Denton Arthur Cooley
Denton Arthur Cooley
1920-2016
Cooley, a cardiac surgeon at Johns Hopkins who later performed the world’s first implantation of an artificial heart, was born in Houston. He received his B.A. from the University of Texas in 1941. Cooley began his medical studies at the University of Texas at Galveston, but some turmoil in the dean’s office two years later prompted him to transfer to Johns Hopkins, where he received his M.D. in 1944.

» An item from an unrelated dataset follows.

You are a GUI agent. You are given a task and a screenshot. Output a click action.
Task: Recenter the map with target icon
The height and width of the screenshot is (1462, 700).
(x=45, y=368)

He started a surgical internship at Johns Hopkins and, just a few months later, assisted Alfred Blalock in performing the world’s first “blue baby” operation. Cooley completed his internship and residency at Johns Hopkins, during which time he also held an appointment as instructor in surgery. In the middle of his residency, Cooley served in the U.S. Army Medical Corps as chief of the surgical service at the 124th Station Hospital in Linz, Austria. He went to London in 1950, where he had the distinction of being senior surgical registrar for thoracic surgery at the Brompton Hospital for Chest Diseases. While there, Cooley participated in the first cardiac operations in England.
In the 1950s, Cooley returned to Houston as associate professor of surgery at Baylor College of Medicine and The Methodist Hospital. He began working on developing a new method of removing aortic aneurysms with Michael DeBakey. In 1960, Cooley moved his practice to St. Luke’s Episcopal Hospital while continuing to teach at Baylor. In 1962, he founded The Texas Heart Institute with private funds.
He became known for his surgical talents and performed numerous bloodless open-heart surgeries on Jehovah’s Witness patients. In 1969, he performed the world’s first successful artificial heart transplant on a human being. He pioneered the use of the coronary bypass and conducted thousands of open heart operations. He was also well known for operations that correct congenital heart anomalies in infants and children.
Cooley made a prodigious contribution to the medical literature, publishing both articles and textbooks. He was elected to honorary membership in dozens of professional societies and received numerous awards, including the René Leriche Prize, the highest honor of the International Surgical Society; distinguished alumnus awards from both The Johns Hopkins University and the University of Texas; and the Presidential Medal of Freedom.